» Data supplied
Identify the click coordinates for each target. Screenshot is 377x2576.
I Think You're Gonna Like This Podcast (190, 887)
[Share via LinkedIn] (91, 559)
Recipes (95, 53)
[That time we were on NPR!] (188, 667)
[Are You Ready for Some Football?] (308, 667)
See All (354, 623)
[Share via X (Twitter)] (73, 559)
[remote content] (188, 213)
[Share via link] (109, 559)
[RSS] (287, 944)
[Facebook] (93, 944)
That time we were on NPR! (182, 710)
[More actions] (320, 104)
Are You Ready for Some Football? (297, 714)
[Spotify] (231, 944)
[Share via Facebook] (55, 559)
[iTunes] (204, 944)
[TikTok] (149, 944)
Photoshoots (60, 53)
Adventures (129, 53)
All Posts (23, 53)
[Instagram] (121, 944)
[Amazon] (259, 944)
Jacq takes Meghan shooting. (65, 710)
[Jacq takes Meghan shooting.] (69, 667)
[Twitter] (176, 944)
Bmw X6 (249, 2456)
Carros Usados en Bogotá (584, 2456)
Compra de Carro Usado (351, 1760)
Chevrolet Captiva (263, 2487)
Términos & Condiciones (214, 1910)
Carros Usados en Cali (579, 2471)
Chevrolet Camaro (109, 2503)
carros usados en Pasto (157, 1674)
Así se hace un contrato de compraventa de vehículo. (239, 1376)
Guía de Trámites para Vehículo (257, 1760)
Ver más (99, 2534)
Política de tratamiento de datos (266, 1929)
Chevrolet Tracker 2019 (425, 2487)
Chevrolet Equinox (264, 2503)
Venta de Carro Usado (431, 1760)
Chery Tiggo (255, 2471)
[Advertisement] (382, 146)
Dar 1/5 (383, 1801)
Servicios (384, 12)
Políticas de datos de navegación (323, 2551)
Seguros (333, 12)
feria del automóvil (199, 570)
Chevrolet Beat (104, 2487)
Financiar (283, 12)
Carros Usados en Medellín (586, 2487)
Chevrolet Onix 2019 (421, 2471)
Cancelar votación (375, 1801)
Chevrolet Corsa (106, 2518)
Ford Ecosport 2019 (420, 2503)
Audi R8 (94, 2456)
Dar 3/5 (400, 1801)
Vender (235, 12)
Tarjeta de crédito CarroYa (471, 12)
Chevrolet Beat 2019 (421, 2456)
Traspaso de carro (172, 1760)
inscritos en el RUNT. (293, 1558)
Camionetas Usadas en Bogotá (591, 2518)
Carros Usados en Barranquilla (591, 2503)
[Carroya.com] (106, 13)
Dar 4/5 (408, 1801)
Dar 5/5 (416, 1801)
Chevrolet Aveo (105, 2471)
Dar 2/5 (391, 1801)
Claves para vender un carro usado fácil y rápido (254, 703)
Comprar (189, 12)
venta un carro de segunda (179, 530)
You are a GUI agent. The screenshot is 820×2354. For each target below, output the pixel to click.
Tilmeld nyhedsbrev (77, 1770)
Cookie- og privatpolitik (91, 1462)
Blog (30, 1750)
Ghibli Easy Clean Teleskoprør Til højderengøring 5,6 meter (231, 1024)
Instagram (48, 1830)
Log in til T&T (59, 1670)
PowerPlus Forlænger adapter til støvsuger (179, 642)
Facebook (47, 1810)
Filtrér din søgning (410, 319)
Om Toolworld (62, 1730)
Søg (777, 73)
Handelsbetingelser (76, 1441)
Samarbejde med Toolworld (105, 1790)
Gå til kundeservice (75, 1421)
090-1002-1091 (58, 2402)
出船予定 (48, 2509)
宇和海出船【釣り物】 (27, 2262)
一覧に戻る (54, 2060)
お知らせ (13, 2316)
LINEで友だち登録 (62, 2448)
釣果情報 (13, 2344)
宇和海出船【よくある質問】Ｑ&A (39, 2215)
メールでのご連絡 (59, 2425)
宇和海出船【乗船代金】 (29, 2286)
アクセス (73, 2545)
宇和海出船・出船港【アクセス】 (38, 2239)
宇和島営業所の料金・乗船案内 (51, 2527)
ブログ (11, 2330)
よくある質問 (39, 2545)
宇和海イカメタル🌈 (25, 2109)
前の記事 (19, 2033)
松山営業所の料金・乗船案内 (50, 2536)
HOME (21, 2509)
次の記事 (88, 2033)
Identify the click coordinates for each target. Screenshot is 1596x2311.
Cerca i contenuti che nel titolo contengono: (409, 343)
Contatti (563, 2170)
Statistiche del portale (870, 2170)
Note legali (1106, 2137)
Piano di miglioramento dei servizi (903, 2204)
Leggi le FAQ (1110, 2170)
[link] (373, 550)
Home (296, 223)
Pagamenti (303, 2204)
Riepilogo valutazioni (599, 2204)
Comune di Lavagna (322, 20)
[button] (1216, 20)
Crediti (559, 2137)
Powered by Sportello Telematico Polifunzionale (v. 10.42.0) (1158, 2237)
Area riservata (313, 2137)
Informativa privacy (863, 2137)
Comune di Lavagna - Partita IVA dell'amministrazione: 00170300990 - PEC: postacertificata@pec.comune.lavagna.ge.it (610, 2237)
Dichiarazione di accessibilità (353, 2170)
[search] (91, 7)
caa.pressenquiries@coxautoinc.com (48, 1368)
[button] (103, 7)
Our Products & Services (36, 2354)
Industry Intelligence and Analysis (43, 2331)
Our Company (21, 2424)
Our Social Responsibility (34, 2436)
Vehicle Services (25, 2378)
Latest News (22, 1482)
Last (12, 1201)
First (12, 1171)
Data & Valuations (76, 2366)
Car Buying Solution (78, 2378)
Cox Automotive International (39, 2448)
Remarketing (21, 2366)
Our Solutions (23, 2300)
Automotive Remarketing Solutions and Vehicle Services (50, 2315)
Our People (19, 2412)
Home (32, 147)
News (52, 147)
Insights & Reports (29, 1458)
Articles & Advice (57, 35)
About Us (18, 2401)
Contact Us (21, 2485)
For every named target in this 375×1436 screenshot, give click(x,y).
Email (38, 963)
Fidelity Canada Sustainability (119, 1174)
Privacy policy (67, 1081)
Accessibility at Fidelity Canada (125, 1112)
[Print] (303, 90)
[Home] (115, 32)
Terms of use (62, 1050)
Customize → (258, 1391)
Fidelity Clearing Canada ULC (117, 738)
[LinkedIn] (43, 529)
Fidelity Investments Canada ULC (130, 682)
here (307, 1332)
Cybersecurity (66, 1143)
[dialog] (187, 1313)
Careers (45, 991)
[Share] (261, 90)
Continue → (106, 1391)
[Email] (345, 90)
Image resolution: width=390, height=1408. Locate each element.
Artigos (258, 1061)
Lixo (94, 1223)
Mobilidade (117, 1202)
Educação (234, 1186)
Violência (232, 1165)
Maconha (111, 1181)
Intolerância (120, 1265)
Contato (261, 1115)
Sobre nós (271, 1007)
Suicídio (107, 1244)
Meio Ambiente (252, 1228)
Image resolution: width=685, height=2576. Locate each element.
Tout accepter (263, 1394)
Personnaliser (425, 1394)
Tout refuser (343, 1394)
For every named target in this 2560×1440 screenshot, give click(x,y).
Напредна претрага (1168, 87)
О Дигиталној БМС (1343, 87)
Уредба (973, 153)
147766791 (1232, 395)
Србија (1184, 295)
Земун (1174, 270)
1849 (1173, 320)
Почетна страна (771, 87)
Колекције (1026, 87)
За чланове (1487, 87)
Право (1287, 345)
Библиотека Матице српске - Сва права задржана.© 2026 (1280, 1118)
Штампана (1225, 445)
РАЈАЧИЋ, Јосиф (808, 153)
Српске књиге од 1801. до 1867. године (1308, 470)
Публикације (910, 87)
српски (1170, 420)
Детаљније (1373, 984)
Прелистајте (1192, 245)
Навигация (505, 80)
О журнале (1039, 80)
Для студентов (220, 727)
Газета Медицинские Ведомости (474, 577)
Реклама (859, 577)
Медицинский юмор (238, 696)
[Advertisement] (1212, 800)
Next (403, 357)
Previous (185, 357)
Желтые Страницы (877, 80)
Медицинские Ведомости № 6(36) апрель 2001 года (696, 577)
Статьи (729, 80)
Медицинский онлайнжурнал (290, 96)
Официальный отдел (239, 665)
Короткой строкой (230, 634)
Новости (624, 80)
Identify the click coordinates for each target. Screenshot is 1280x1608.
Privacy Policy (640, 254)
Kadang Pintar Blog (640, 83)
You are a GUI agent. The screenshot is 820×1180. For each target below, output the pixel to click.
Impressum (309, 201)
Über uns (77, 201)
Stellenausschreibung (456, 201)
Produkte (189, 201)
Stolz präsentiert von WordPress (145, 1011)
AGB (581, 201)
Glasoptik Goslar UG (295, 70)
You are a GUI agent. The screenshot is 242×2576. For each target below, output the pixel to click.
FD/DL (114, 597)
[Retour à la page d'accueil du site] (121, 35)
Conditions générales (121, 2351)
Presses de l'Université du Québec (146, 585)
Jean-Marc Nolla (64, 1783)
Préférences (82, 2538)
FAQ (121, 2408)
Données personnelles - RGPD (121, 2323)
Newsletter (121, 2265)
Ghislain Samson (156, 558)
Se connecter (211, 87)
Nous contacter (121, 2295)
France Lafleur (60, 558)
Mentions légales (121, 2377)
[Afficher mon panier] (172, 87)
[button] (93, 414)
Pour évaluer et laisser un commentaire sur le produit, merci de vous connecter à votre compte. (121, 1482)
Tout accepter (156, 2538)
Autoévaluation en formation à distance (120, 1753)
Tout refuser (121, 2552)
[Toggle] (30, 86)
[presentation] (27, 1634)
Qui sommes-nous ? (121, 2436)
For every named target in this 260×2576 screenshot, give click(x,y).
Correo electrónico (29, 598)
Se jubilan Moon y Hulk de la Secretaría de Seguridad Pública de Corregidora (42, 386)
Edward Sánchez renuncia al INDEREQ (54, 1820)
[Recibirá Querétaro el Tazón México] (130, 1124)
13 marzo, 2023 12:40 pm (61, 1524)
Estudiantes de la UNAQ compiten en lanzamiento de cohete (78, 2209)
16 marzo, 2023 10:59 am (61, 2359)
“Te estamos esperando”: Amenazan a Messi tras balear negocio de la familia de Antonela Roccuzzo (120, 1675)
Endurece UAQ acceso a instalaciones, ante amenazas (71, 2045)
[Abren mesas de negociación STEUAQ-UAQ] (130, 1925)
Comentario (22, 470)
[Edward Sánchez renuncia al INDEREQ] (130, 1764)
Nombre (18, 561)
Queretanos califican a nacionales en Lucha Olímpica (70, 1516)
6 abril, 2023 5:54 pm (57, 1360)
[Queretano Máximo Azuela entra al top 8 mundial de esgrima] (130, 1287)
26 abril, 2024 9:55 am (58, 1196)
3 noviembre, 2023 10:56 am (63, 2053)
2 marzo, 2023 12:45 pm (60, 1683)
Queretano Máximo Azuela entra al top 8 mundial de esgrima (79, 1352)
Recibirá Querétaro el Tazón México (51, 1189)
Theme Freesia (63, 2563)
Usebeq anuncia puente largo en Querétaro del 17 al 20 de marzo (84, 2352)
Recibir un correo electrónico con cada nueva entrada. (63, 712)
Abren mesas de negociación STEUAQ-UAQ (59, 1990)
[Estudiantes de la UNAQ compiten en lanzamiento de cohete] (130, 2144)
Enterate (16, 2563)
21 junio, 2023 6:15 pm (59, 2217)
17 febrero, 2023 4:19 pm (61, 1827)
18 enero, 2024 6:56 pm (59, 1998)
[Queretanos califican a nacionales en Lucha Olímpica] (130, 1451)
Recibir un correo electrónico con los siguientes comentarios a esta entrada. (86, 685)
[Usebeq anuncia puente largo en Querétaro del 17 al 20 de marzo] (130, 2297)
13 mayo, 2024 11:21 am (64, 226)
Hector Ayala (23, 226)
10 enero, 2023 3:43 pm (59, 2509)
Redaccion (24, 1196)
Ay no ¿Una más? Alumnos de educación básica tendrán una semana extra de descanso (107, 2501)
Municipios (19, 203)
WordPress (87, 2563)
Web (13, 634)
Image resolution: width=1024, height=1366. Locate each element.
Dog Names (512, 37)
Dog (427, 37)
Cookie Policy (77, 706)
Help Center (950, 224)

» What the task requires
Using the data above, extract exactly the lines from the one that holds "Tout accepter (156, 2538)" to the one that holds "Edward Sánchez renuncia al INDEREQ (54, 1820)", both ends included, and no others.

» Answer for this exercise
Tout accepter (156, 2538)
Autoévaluation en formation à distance (120, 1753)
Tout refuser (121, 2552)
[Toggle] (30, 86)
[presentation] (27, 1634)
Qui sommes-nous ? (121, 2436)
For every named target in this 260×2576 screenshot, give click(x,y).
Correo electrónico (29, 598)
Se jubilan Moon y Hulk de la Secretaría de Seguridad Pública de Corregidora (42, 386)
Edward Sánchez renuncia al INDEREQ (54, 1820)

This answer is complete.